Basic First Aid
WOUND MANAGEMENT IN HORSES
Important POINTS to remember to tell the vet:
- Where is the wound.
- What overall condition is the horse in (is it laying down growning or standing happily eating)
- Is the horse lame
- How long ago did the wound occur
- Do you know what caused the wound
- What is your horse usually used for (i.e. is it a performance horse, or a brood mare)
As a general rule… if the wound is fresh and you are seeking veterinary attention, do not put anything onto the wound. Just apply a clean moistened piece of cloth or gauze material, straight onto the wound and then finish with a clean bandage to hold in place. The moistened cloth keeps the wound fresh and viable, while the bandage will temporarily protect the tissue and any important underlying structures.
If the wound requires stitching it is best to seek veterinary attention within 6 to 10 hours of the injuring occurring. This means the tissue will have the greatest chance of healing with sutures in place.
Any wound that you believe may be close to penetrating or affecting a joint (eg knee, fetlock, hock, stifle, pastern), IS an emergency and definitely requires veterinary attention!!!
Wounds that occur to the lower limb in horses are extremely prone to developing excess granulation tissue or proud flesh. This can be managed/helped to be prevented in the following ways:
- After the initial healing period of the wound, and it looks as though tissue has completely filled in the deficit, you can begin to start using certain lotions straight onto the granulation tissue (eg prednoderm cream, yellow lotion) and then a firm pressure bandage applied to the wound. The pressure along with the lotion aids in the prevention of proud flesh.
- If the proud flesh protrudes above the skin’s surface, further veterinary attention will need to be sought. The veterinarian will excise off the excess tissue to an acceptable level and then apply a lotion and a pressure bandage.
- In extreme and/or select cases a veterinarian may find it necessary to apply a distal limb cast to a wound that requires complete stability and or in complicated cases with excessive proud flesh.
Routinely all horses that suffer a wound injury will require a tetanus booster and antitoxin (2 shots – Tetanus Antitoxin (TAT) and Toxoid (TT)), and a course of penicillin.

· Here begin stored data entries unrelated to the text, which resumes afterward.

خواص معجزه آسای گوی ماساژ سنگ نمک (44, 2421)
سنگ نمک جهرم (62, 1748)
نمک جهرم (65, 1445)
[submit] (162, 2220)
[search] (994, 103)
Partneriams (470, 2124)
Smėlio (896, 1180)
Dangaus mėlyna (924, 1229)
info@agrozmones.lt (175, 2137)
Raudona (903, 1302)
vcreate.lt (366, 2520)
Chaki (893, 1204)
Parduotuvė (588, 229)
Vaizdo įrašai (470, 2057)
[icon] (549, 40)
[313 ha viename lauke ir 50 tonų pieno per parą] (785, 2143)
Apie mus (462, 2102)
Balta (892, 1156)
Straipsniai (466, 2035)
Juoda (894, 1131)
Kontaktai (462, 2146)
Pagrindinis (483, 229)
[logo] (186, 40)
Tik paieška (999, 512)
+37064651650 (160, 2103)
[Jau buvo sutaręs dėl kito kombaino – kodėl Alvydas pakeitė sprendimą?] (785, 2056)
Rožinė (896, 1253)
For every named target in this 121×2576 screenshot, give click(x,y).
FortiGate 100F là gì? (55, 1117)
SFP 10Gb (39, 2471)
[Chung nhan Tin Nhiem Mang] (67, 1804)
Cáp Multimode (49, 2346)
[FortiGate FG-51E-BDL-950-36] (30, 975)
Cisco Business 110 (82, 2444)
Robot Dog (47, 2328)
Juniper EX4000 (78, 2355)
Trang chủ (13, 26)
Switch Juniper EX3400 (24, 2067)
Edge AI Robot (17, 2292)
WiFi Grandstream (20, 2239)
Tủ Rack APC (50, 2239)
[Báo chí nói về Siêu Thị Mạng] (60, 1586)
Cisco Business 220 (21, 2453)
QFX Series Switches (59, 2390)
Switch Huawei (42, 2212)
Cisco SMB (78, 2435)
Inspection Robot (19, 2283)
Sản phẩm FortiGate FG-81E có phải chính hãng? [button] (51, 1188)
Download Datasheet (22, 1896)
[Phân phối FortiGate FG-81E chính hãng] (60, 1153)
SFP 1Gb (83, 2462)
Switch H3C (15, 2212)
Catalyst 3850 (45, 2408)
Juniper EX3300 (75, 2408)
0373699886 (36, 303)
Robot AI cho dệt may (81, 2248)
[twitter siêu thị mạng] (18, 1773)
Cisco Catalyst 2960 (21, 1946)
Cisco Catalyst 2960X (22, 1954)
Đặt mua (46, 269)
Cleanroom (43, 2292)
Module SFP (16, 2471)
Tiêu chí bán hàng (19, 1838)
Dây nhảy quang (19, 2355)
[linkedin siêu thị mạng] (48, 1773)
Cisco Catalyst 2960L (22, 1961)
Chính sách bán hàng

With severe wounds/injuries, further or different antibiotics may be required.
POST SURGERY WOUND AND HORSE CARE
Dear Horse Owner,
Your horse may have had a procedure that involves internal and skin sutures during surgery and therefore needs care for sometime after the event .A drain may have been inserted to help remove hair , dirt and puss from wound . Unfortunately Horse’s do not always understand that they must rest so we need you to assist us with Horse ’s recovery.
When you pick your horse up from our hospital he/she may be a little drowsy. This is quite normal following an anaesthetic and surgery. As long as your horse is standing and walking normally travel is OK- usually 4 to 5 hours post surgery.
Please ensure all antibiotics and anti inflammatory are used as per instructions – failure to complete course will encourage drug resistance and may cause failure of healing .
Pressure bandaging of legs helps control bleeding initially and proud flesh subsequently as well as keeping wound clean .Severe leg wounds may need dressing for at least 6 weeks .
What to do
Keep Horse in a quiet, warm place . Paddock activity may result in break down of sutures or slow wound healing – keep confined as per instructions .
Change dressing every day for first 4 to 5 days , important to hose wound clean , reapply ointment (dermaclean or yellow lotion )and use 2 to3 layers of combine dressing then apply bandage firmly to leg ( Ointment will keep wound moist , encourage growth of new skin cells ,destroy necrotic and proud flesh cells , firm bandage will reduce proud flesh ).Important to bandage all the way to pastern to prevent swelling below wound when firm pressure bandage is used.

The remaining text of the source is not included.